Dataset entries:
--------------------------------------------------
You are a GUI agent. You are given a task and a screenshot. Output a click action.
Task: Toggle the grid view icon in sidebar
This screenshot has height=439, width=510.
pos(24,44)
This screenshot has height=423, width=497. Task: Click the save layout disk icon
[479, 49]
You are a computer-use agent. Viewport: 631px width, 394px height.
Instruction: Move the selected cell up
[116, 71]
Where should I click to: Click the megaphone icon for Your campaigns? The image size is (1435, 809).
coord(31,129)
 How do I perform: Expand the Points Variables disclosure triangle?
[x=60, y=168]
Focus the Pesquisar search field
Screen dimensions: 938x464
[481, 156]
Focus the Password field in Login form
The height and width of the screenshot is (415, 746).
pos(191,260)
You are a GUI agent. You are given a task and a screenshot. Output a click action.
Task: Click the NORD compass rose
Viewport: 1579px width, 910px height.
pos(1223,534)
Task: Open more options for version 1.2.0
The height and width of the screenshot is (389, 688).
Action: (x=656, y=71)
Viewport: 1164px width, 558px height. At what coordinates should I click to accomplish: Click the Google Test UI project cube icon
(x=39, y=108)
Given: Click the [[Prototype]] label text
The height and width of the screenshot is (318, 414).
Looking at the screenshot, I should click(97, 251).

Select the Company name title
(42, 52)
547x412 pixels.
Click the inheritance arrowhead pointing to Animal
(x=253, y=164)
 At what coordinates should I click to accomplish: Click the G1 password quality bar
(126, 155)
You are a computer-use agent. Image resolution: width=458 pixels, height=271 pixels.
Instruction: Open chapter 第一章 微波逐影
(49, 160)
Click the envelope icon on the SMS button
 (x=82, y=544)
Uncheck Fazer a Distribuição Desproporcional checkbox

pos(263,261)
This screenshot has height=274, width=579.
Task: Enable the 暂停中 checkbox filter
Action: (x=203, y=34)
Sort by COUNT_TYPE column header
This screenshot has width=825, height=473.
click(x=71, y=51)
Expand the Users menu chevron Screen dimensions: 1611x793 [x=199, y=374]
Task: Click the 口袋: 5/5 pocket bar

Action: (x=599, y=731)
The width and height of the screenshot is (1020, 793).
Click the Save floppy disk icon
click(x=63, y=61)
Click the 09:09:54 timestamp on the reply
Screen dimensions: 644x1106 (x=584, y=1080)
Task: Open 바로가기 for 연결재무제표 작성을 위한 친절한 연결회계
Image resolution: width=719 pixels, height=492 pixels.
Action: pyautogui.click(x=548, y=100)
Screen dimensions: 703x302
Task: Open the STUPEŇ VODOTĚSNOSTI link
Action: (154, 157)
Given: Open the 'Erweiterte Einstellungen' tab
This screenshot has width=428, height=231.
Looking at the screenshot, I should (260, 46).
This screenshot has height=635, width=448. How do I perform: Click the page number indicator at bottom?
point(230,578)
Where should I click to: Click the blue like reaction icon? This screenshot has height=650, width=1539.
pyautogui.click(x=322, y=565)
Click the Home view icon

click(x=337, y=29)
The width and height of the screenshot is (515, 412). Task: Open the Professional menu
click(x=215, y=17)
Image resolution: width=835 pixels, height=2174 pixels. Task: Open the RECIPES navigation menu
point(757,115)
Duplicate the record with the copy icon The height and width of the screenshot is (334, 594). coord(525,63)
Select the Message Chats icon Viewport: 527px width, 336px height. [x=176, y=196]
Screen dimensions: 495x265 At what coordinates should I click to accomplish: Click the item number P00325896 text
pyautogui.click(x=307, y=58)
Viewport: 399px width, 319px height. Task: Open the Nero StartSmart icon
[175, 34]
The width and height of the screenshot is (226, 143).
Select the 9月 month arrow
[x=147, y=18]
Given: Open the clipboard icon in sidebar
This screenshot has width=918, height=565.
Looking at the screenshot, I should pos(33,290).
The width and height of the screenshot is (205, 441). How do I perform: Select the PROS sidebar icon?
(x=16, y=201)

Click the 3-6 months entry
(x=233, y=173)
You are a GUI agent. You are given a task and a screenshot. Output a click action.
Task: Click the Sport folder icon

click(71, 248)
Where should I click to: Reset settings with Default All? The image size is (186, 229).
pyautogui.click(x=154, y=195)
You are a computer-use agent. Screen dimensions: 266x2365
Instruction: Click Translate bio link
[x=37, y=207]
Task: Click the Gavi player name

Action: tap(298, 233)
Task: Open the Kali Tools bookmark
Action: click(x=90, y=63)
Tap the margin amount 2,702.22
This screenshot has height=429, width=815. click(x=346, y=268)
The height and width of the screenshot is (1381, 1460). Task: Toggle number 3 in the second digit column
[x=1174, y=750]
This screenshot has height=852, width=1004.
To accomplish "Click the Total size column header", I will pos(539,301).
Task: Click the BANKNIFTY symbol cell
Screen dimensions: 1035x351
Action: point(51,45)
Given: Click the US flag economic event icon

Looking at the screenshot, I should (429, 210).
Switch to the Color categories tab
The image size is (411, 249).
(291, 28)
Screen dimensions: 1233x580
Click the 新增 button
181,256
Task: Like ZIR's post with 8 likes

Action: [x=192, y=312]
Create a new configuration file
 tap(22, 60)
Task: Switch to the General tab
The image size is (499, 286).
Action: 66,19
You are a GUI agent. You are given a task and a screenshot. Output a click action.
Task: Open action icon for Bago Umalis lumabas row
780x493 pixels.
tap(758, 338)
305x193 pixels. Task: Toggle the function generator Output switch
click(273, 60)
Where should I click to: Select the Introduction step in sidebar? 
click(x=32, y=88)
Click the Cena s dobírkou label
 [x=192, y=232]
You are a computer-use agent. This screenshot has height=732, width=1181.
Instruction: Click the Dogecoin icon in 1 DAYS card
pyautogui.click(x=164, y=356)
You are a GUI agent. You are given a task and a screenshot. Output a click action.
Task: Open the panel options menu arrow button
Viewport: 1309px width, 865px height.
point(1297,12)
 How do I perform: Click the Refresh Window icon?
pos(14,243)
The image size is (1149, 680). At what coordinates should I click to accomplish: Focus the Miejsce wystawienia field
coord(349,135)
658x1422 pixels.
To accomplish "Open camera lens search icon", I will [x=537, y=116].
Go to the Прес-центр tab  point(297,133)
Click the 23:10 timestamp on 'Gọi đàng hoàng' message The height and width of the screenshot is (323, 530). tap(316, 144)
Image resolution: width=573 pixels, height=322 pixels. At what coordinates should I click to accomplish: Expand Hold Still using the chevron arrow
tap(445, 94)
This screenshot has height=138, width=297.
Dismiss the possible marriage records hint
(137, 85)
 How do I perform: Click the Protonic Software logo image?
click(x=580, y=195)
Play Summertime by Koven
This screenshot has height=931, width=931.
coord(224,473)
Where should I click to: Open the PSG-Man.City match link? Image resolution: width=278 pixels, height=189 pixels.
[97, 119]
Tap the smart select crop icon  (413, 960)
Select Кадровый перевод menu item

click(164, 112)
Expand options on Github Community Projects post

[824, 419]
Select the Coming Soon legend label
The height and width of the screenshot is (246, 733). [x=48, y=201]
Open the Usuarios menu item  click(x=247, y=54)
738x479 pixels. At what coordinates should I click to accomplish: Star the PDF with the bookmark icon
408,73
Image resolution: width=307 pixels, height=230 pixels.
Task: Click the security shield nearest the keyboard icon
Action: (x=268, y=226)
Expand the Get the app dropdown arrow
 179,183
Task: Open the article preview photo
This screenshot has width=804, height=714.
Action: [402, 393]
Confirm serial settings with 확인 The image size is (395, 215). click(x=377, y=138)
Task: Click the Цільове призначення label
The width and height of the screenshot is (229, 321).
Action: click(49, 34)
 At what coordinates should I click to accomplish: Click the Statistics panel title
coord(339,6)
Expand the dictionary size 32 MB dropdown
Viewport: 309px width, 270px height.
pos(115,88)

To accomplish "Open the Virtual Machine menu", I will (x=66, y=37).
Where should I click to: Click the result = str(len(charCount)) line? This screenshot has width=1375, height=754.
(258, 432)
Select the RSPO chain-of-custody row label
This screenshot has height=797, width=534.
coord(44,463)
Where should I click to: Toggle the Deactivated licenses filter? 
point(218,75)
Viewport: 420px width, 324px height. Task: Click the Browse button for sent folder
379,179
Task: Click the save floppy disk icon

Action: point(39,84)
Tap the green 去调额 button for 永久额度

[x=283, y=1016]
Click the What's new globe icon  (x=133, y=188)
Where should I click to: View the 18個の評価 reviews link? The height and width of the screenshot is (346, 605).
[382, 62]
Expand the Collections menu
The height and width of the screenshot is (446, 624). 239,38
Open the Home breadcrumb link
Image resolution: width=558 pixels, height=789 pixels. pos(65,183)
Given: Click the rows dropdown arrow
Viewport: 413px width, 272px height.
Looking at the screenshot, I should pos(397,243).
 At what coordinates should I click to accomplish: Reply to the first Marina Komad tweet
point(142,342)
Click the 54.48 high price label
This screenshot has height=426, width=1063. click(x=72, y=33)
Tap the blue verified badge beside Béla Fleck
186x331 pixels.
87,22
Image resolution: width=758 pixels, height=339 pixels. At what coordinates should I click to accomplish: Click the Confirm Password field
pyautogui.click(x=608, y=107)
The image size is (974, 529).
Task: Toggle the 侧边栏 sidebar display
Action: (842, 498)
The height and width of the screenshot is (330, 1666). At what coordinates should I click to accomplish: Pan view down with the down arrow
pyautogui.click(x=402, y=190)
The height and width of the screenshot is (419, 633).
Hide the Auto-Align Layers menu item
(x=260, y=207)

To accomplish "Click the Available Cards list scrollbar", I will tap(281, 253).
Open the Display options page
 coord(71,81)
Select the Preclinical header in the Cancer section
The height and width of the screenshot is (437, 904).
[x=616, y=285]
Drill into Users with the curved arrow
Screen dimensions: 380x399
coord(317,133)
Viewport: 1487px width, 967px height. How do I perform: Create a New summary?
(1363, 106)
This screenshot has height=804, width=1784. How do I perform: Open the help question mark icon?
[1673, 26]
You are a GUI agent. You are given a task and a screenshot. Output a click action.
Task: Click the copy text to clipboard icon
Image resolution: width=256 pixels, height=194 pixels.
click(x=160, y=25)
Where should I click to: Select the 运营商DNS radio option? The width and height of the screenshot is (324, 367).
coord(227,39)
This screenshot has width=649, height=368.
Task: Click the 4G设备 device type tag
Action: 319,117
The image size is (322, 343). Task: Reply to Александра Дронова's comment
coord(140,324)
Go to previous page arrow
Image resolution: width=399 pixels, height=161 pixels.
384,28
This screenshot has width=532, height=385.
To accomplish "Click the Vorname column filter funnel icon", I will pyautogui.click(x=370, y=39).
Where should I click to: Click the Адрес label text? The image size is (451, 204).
--------------------------------------------------
Go through the records and pull out each line that includes the word "copy".

Duplicate the record with the copy icon The height and width of the screenshot is (334, 594). coord(525,63)
Task: Click the copy text to clipboard icon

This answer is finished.